Вадим испытывал к своей спасительнице благодарность и симпатию. Но он же, сойдясь с нею поближе, почувствовал угрозу, исходящую от подобных ей малограмотных фанатиков для гуманистической культуры. “Если мы за книги теперь сядем, а вам землю оставим в полное владение, вы на ней такого натворите, что пять поколений кровавыми слезами выть будут. <…> Сам вижу, что рано мне ещё думать о возврате к книгам”. Реальность оказалась намного сложнее, чем это представлялось в двадцатых годах и самому Лавренёву, и его герою, и рассказчику из “Песни” Бабеля.
Здесь не место обсуждать историю культуры советского периода и судьбы её талантливых представителей. Главное в другом: Марютка и Вадим при всём их взаимном эротическом влечении – дети разных культур и социальных сфер; по своему мироощущению они различны, словно инопланетяне. Но, что, собственно, сделало их обитателями столь далёких друг от друга миров? Революция? Отчасти. Но ведь и сама она была порождением пропасти, разделяющей социальные слои России. Революция и гражданская война были кровавым ответом бесправных и униженных всем привилегированным и пресыщенным; своеобразным социальным эквивалентом третьего закона Ньютона (“действие равно противодействию”).

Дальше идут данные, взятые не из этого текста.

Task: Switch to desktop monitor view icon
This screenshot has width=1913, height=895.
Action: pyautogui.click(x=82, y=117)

В противном случае то, что сейчас модно именовать “большевистским переворотом”, никогда не стало бы реальностью.
Девушка, увидев на борту бота офицера, в отчаянии решила, что поскольку они с Вадимом – люди противоположных сословных полюсов, то, покинув Барса-Кельмес, она навсегда лишится любимого. Ею овладело острое чувство неотвратимой, несправедливой и невосполнимой утраты. Оно-то в гораздо большей степени, чем приказ комиссара Евсюкова, подтолкнуло её к роковому выстрелу. Своими гневными выкриками о поганом кадете , она оправдывала в собственных глазах убийство любимого: “Так не достанься же ты белякам!” Но в тот роковой момент её подсознание продиктовало ей другую, основную мотивацию: “Так не достанься же ты и другой, той неизвестной и ненавистной аристократке, которая будет тебе ровней и которая не замедлит вскоре появиться! Никому не достанься!” Она не поверила любимому человеку; между тем, Вадим сделал бы всё возможное, чтобы спасти свою подругу от расстрела. Он не бросил бы её и сполна отплатил ей добром за собственное спасение (в той мере, в какой это удалось бы ему реально, ведь его планы о мирной идиллии в хижине на Кавказе вряд ли были выполнимы).

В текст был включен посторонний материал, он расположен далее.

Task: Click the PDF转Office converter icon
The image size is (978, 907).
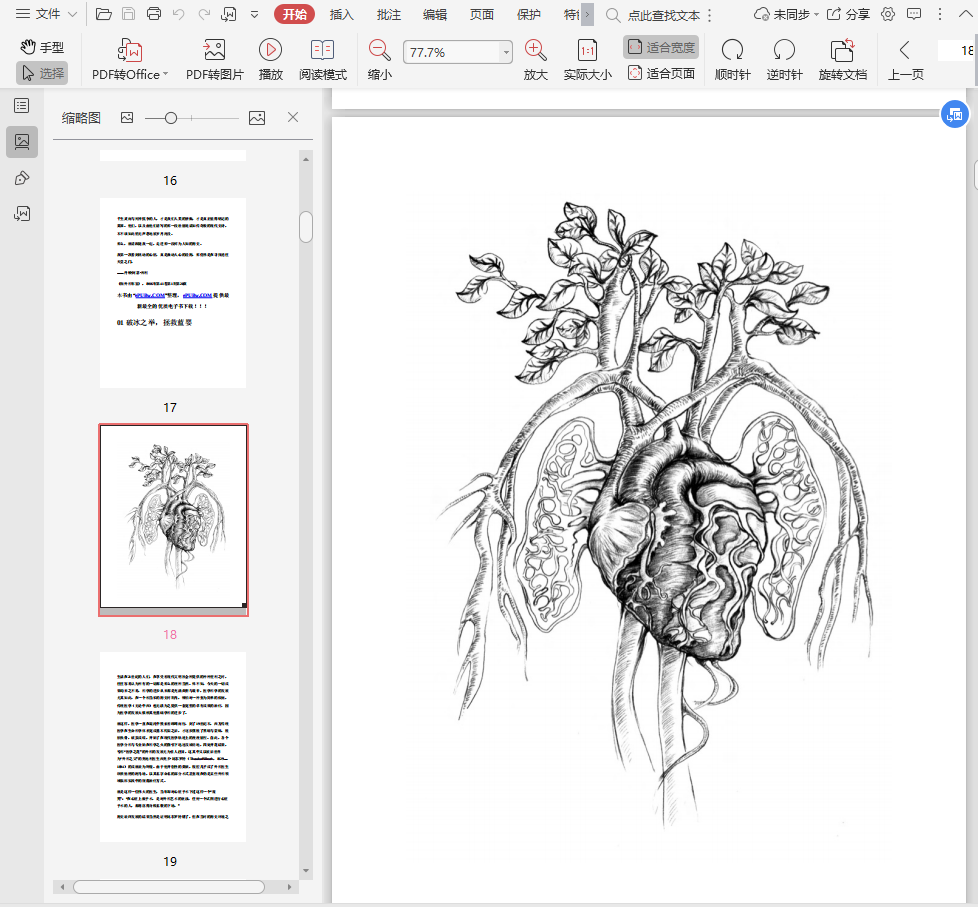Action: [x=129, y=51]
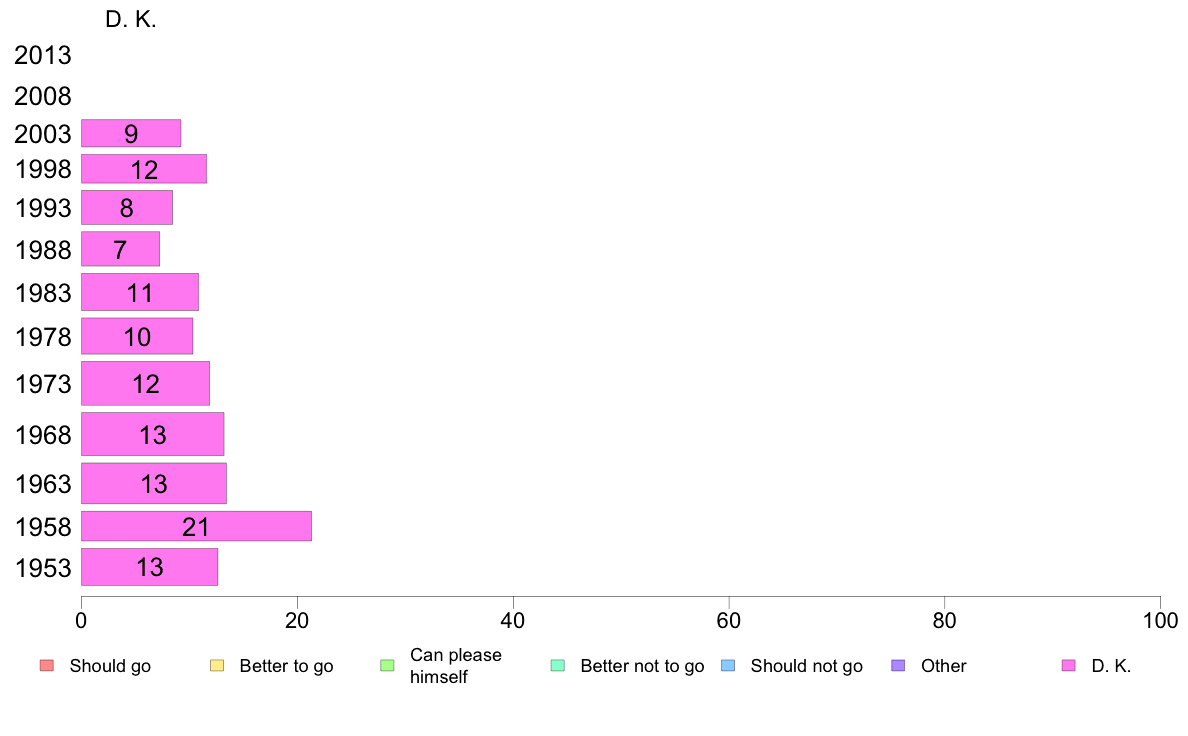Click the 2013 year axis label
The width and height of the screenshot is (1188, 736).
pyautogui.click(x=42, y=55)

И всё же создатели интернетовского сайта отчасти правы. Чтобы яснее понять парадоксальное поведение героини повести, вернёмся к рассказам Исаака Бабеля. Живя по законам военного времени, Сашка Христос знаком с убийством отнюдь не понаслышке; он не раз стрелял в противника на поражение, но это не деформировало его личность. Никогда не уподобился бы он Никите Балмашёву, такой уж была его человеческая природа. Что же касается реализации Сашкиного природного таланта любви, то, как уже говорилось, она принимала у него уродливые формы. Сказалась необразованность молодого казака, а главное убожество и беспросветность жизни окружающих его людей, остро нуждающихся в нём, как в своём утешителе. Но, как бы ни отличалось его сексуальное поведение от эталона любви, убить любимого человека Сашка Христос не смог бы даже под угрозой собственной смерти. Да и не только любимого: не поднял бы он руку и просто на симпатичного ему человека, даже если бы тот придерживался иных, чем он, политических взглядов. Талант человечности не совместим ни с фанатизмом, ни с ненавистью к людям иной социальной, этнической или политической принадлежности.